**What to do**
Those lines of the data that hold the word "German" are to be copied out.

Screenshot grounding data:
·····
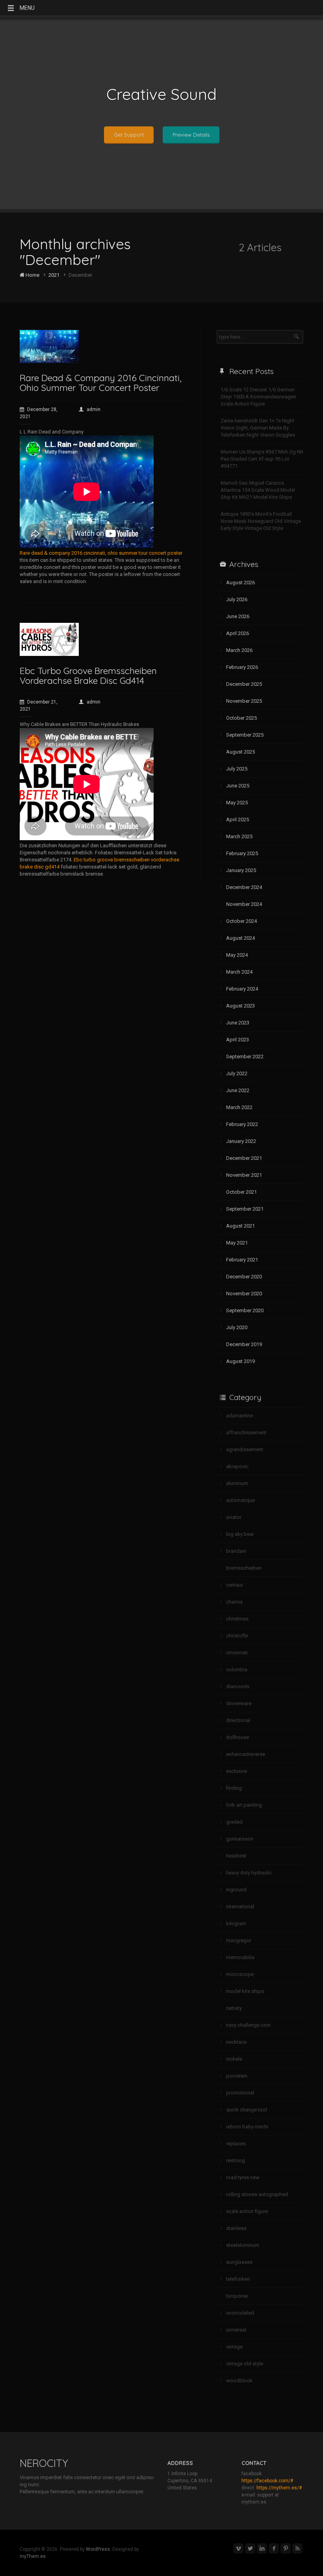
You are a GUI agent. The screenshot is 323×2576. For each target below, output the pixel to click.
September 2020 (245, 1310)
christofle (237, 1636)
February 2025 (242, 853)
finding (234, 1788)
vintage (234, 2347)
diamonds (237, 1686)
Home (31, 275)
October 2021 (241, 1192)
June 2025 (237, 786)
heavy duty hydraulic (249, 1873)
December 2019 (244, 1344)
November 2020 (244, 1293)
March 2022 (239, 1107)
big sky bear (240, 1534)
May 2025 (237, 803)
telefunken (238, 2279)
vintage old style (244, 2364)
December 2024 (244, 887)
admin (93, 409)
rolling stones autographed (257, 2194)
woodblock (239, 2380)
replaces (236, 2143)
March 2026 (239, 650)
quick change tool (246, 2110)
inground (236, 1890)
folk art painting (244, 1805)
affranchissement (246, 1432)
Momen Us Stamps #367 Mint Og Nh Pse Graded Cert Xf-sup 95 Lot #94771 (262, 459)
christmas (237, 1619)
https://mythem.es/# (279, 2488)
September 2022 (245, 1056)
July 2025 (236, 769)
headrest (236, 1856)
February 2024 (242, 989)
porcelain (236, 2076)
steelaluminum (242, 2245)
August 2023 (240, 1006)
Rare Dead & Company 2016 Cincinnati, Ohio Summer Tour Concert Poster (101, 382)
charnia (234, 1602)
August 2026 (240, 582)
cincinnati (237, 1653)
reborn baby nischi (247, 2127)
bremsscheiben (244, 1568)
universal (236, 2330)
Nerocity (44, 2463)
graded (234, 1822)
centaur (234, 1585)
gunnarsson (239, 1839)
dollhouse (237, 1737)
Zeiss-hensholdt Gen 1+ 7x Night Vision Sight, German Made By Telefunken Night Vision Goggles (258, 428)
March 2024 (239, 972)
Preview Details (191, 134)
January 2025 (241, 870)
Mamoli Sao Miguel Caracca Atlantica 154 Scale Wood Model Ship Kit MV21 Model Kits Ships (258, 490)
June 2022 (237, 1090)
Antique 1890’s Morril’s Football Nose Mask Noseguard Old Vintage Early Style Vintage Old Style (261, 521)
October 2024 (241, 921)
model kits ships (245, 1991)
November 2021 (244, 1175)
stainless (236, 2228)
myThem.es (33, 2556)
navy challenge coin (248, 2025)
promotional (240, 2093)
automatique (240, 1500)
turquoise (237, 2296)
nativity (234, 2008)
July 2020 (236, 1327)
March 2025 (239, 836)
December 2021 (244, 1158)
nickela (234, 2059)
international (240, 1906)
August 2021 (240, 1226)
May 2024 (237, 955)
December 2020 (244, 1277)
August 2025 (240, 752)
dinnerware (238, 1703)
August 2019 (240, 1361)
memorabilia (240, 1957)
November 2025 (244, 701)
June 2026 (237, 616)
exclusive (236, 1771)
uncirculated (240, 2313)
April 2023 (237, 1040)
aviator (233, 1517)
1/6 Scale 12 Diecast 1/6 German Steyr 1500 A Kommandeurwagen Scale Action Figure (258, 397)
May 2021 (237, 1243)
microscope (240, 1974)
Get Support (129, 134)
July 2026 (236, 599)
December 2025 (244, 684)
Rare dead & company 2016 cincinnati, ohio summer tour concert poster (101, 553)
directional (238, 1720)
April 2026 (237, 633)
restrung (235, 2160)
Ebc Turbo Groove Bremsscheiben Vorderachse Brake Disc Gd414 (88, 675)
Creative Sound (161, 94)
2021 (53, 275)
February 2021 (242, 1260)
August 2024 (240, 938)
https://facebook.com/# (267, 2480)
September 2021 (245, 1209)
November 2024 (244, 904)
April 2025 (237, 819)
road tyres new (243, 2177)
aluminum (237, 1483)
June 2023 (237, 1023)
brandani (236, 1551)
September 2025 (245, 735)
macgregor (238, 1940)
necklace (236, 2042)
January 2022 (241, 1141)
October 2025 (241, 718)
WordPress (98, 2549)
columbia (236, 1669)
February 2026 (242, 667)
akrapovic (237, 1466)
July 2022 (236, 1073)
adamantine (239, 1416)
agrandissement (244, 1449)
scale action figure (247, 2211)
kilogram (236, 1923)
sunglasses (239, 2262)
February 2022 (242, 1124)
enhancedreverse (245, 1754)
·····
**Solution to the problem**
Zeiss-hensholdt Gen 1+ 7x Night Vision Sight, German Made By Telefunken Night Vision Goggles (258, 428)
1/6 Scale 12 Diecast 1/6 German Steyr 1500 A Kommandeurwagen Scale Action Figure (258, 397)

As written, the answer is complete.